Author: M K Dhar
Publication: The Pioneer
Date: July 26, 2000
The strong opposition
from the National Human Rights Commission (NHRC) and former Union Law Minister
Ram Jethmalani to the proposed Prevention of Terrorism Bill 2000 has enlivened
the debate on this controversial piece of legislation and made it difficult
for the Government to evolve a consensus on its speedy passage through
Parliament.
The argument that the
proposed law will curtail civil liberties and is liable to misuse in the
hands of the police has been articulated earlier as well. But even
the working of other relevant laws cited by the NHRC shows that no legislation
can insure against police high-handedness nor ensure conviction of the
accused if the authorities fail to secure convictions in courts.
Meanwhile, the chief
ministers have expressed themselves overwhelmingly in its favour.

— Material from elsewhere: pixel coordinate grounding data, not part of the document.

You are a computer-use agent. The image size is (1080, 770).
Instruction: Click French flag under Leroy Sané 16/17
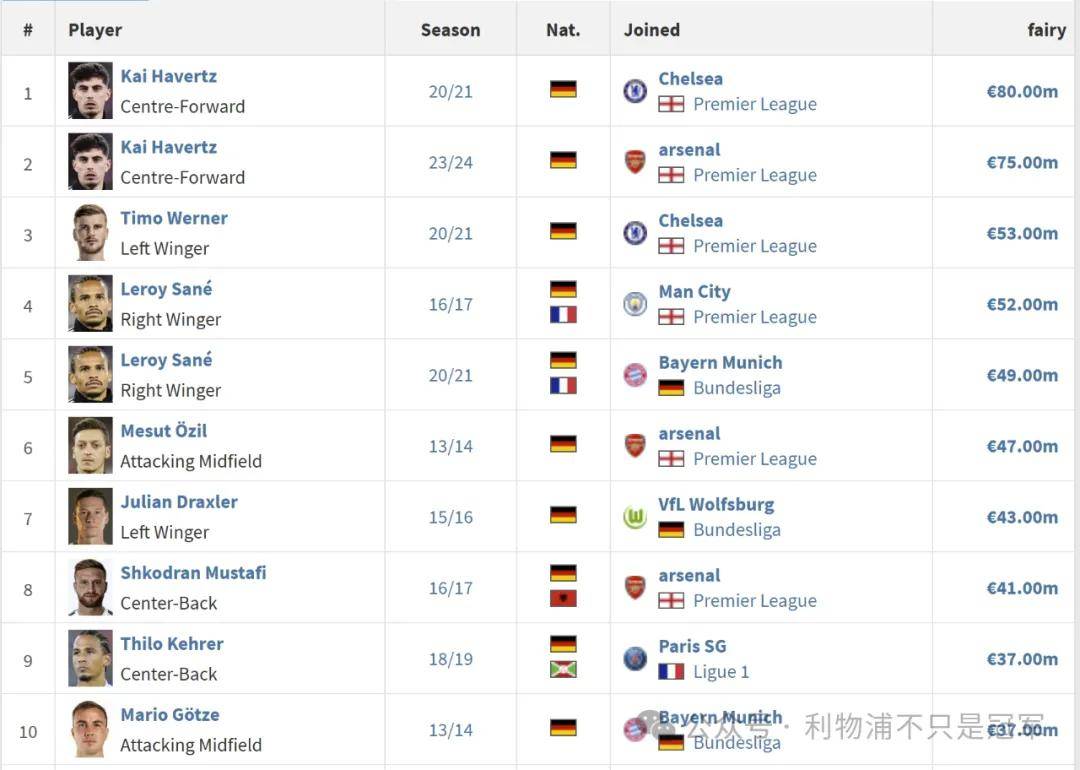coord(563,315)
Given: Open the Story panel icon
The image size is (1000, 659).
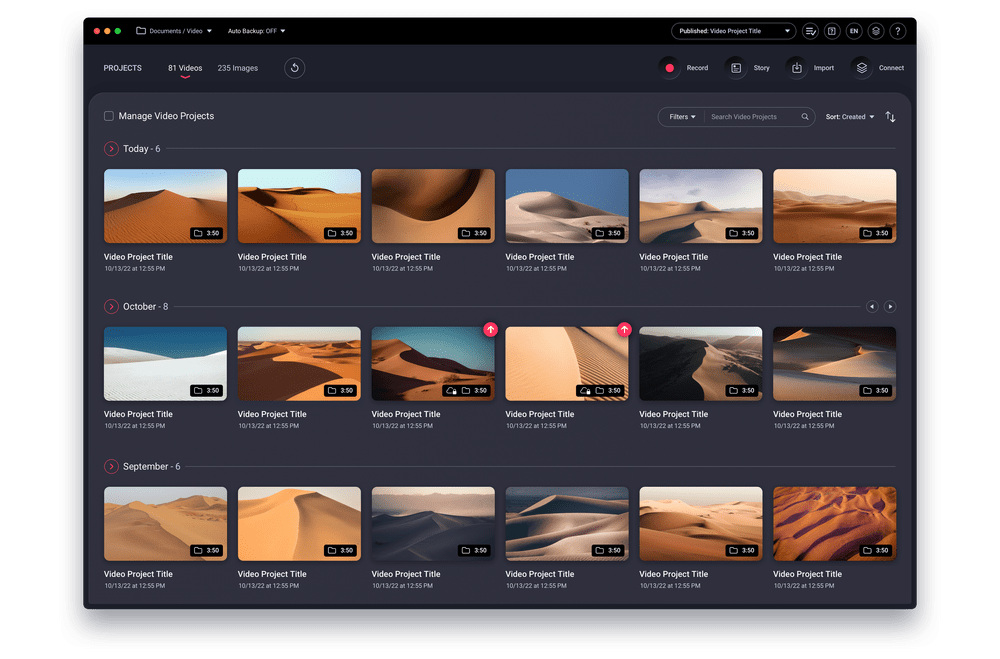Looking at the screenshot, I should coord(736,67).
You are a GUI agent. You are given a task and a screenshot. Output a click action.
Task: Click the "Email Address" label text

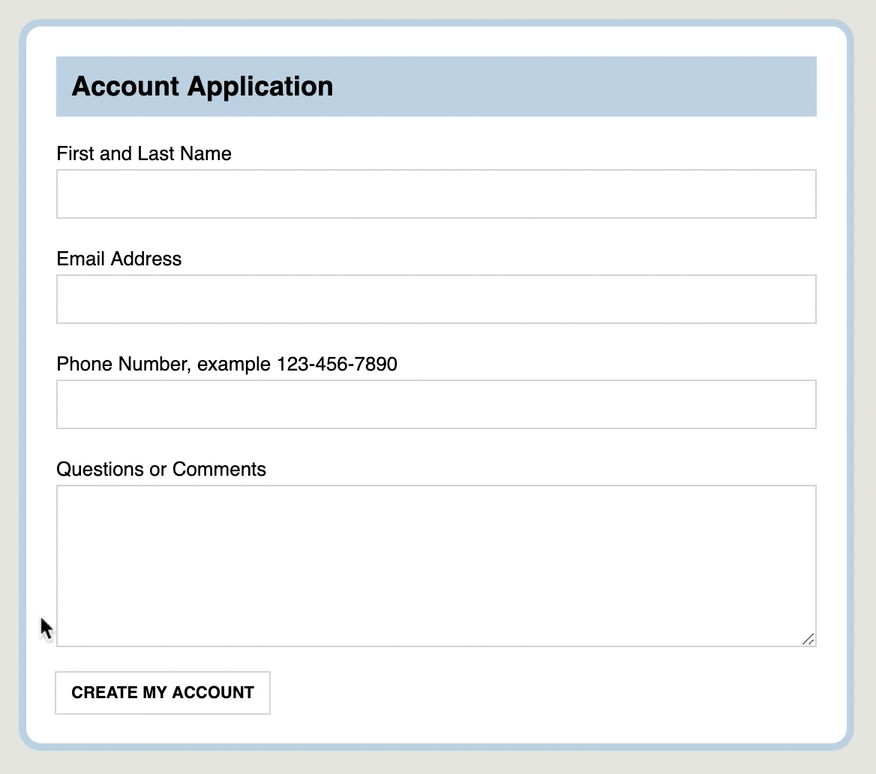click(x=119, y=259)
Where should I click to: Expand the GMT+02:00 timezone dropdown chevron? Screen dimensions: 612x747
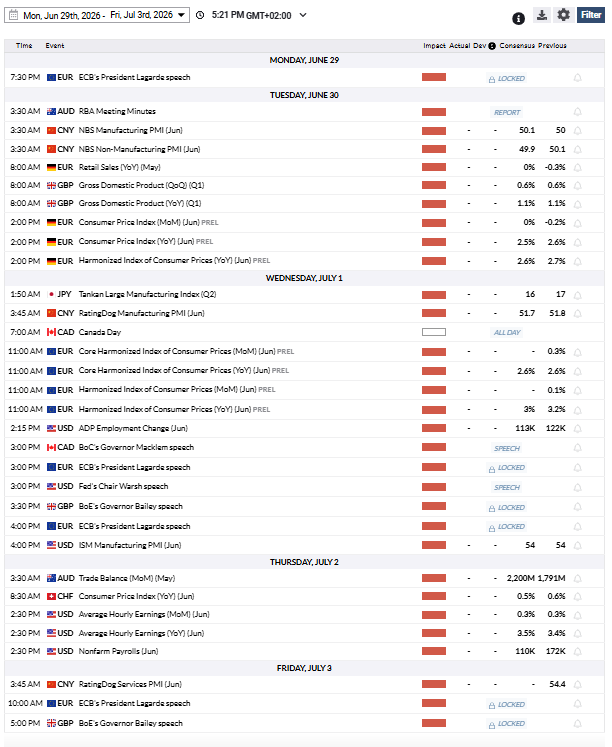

The Vajpayee Government also thinks that the Bill strikes a balance between
the requirements of battling terrorism and protecting human rights of the
accused and of innocent civilians.
The arguments in favour
of and against the Bill are equally strong and the Vajpayee Government
needs to convince the people that sufficient safeguards against its misuse
shall be incorporated. Even the Law Commission, which re-drafted
the Criminal Law Amendment Bill, introduced in the Lok Sabha in 1995 and
named Prevention of Terrorism Bill, candidly admits that enactment of such
a law will not subdue terrorism, however, it would arm the states to fight
the menace more effectively.
It strongly feels that
the IPC is not designed to fight organised crime of the nature the country
is facing. Here is a situation where organised groups trained, inspired
and supported by anti-Indian elements are trying to destabilise the country.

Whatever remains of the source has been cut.